The committee demonstrates Trump’s unscrupulousness
With Trump, the main responsible for this is now being named. “There is no doubt — none — that President Trump is practically and morally responsible for provoking the events of this day”: This sentence does not come from a Democrat. But by Mitch McConnell, one of the most prominent Republican representatives in Congress. He spoke shortly after Jan. 6, when Democrats tried to impeach Trump for the second time. That failed because McConnell voted against impeachment despite this publicly expressed guilt. His party demanded no accountability from Trump, even though they openly admitted who they brought to the White House.
The Commission of Inquiry has since taken over. He bases his indictment advice on testimonies from people who, with few exceptions, belong to the Republican Party or who once supported Trump.
That, too, should send a signal: It is entirely possible to break with Trump and work to restore the faith in democracy that he destroyed. So far, those who dare to be outnumbered — even ex-Vice President Mike Pence said Congress had “no right” to his testimony. This shows once again that the assimilation of direct responsibility for the events of January 6 can have a provisional result – but the question of what and who enabled Trumpism is far from it.
In principle, more should be remembered about the work of this body than just the recommendation to impeach Trump. Work that most Americans didn’t even realize. Over the past year and a half, MPs have had more than a thousand discussions. The image they gradually pulled out showed the wantonness and unscrupulousness with which Trump and his entourage acted.

But only a fraction of these speeches took place in public, and although these hearings followed extensive dramaturgy, the echo and especially the horror may have been confined to a relatively small audience. All material is expected to be released in the coming days. A historic document that allows everyone to read individually how Trump and his co-conspirators not only allowed this uprising, including the deadly violence surrounding that day, to happen, but also deliberately brought about over a long period of time.
It is now all the more important that action be taken where Congress has no authority. Starting in January, the Republicans, who have always made the excuse that Trump should be the one to judge, will once again have the majority in the House of Representatives. However, now that this recommendation is officially in the hands of the prosecuting authorities, suppression and transmission is no longer possible.
But whether such a person takes office again and perhaps January 6 repeats itself, or whether it counts that a president at least respects the basic principles of the democratic community – that is really the decision of the American citizens.

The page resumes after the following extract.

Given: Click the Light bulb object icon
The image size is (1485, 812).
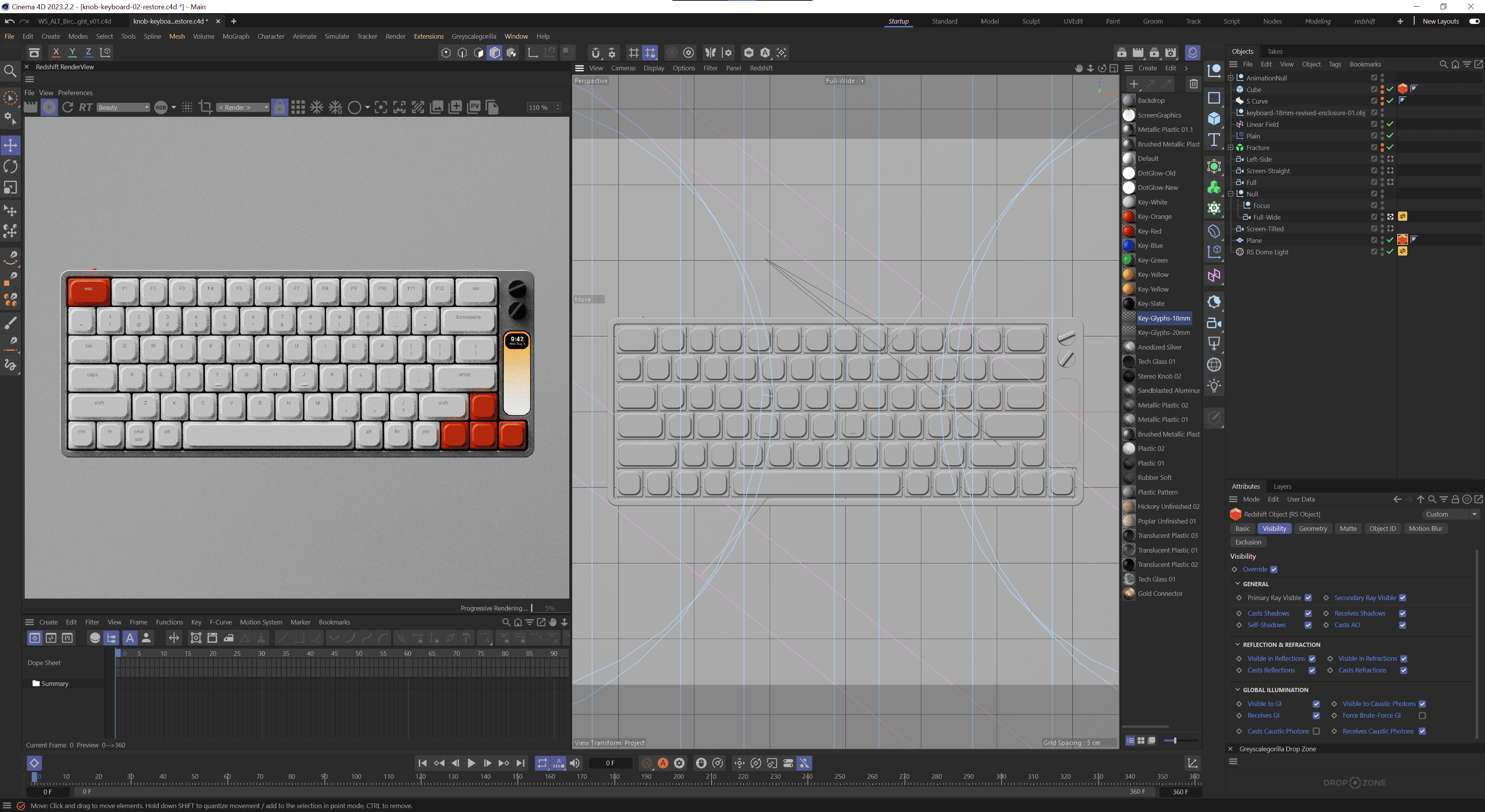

This article was first published on Zeit Online. Watson may have changed the headings and subheadings. Here’s the original.
Soource :Watson

I am Amelia James, a passionate journalist with a deep-rooted interest in current affairs. I have more than five years of experience in the media industry, working both as an author and editor for 24 Instant News. My main focus lies in international news, particularly regional conflicts and political issues around the world.